As part of the World Restart a Heart Day initiative, the American Heart Association aims to increase awareness about the importance of bystander CPR through its Hands-Only CPR campaign, nationally supported by the Elevance Health Foundation, and offers these two simple steps:
- Call 911 (or send someone to do that).
- Push hard and fast in the center of the chest of the individual experiencing cardiac arrest.
Using the beat of a familiar song with 100-120 beats per minute, such as “Stayin’ Alive” by the Bee Gees, can help you stay on pace with the necessary compressions.
“Being able to efficiently perform Hands-Only CPR in the moment can mean the difference between life and death, and by following these two simple steps we can increase someone’s chance of survival from cardiac arrest,” said Shantanu Agrawal, M.D., board certified emergency medicine doctor and chief health officer at Elevance Health. “As a longstanding supporter of the American Heart Association, we remain focused on working together to improve health inequities in our communities by expanding access to training and increasing the number of people who learn and feel confident performing Hands-Only CPR to save lives.”
To find more information and resources, visit heart.org/CPR.

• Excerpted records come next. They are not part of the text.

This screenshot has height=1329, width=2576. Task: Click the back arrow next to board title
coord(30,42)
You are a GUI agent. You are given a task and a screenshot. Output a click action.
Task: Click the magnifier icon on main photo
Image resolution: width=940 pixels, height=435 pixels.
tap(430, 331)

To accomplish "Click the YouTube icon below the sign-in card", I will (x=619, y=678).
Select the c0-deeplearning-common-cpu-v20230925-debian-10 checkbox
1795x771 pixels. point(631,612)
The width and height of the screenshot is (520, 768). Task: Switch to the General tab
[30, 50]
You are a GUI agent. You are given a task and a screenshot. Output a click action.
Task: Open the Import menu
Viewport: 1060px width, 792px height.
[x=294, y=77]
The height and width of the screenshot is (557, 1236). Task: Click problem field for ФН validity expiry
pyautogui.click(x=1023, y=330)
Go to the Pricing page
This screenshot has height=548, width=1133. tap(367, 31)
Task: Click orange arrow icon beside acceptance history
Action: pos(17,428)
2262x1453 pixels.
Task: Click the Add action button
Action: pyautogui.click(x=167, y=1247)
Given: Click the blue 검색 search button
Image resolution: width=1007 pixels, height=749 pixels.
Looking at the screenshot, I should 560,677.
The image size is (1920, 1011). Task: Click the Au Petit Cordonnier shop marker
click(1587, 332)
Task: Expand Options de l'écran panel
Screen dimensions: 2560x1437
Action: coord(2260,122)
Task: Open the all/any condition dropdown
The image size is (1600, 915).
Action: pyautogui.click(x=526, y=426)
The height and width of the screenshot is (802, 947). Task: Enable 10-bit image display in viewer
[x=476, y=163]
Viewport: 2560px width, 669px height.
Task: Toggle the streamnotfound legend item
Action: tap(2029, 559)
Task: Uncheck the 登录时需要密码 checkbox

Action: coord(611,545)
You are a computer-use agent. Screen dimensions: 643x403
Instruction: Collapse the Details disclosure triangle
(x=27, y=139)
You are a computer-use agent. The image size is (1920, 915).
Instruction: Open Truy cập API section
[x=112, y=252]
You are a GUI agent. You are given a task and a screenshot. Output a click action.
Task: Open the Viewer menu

6 Links in the Adult Out-of-Hospital Chain of Survival
When properly executed, a strong chain of survival – or series of actions – can improve the chances of survival and recovery for victims of sudden cardiac arrest. Hands-Only CPR is a critical step in the American Heart Association’s Chain of Survival, which also includes:
- Activation of Emergency Response: Recognize symptoms of cardiac arrest and call 911.
- High-Quality CPR: Push hard and fast in the center of the victim’s chest until emergency personnel arrive.
- Defibrillation: Use an automated external defibrillator (AED) to restart the victim’s heart and reset it to a healthy rhythm.
- Advanced Resuscitation: Medical professionals provide additional life-saving medical services.
- Post-Cardiac Arrest Care: Transport victim to an appropriate hospital or treatment facility to optimize survival, organ function and neurological recovery.
- Recovery: Survivors receive additional treatment, observation, rehabilitation and psychological support to aid in recovery and help prevent recurrent cardiac arrest.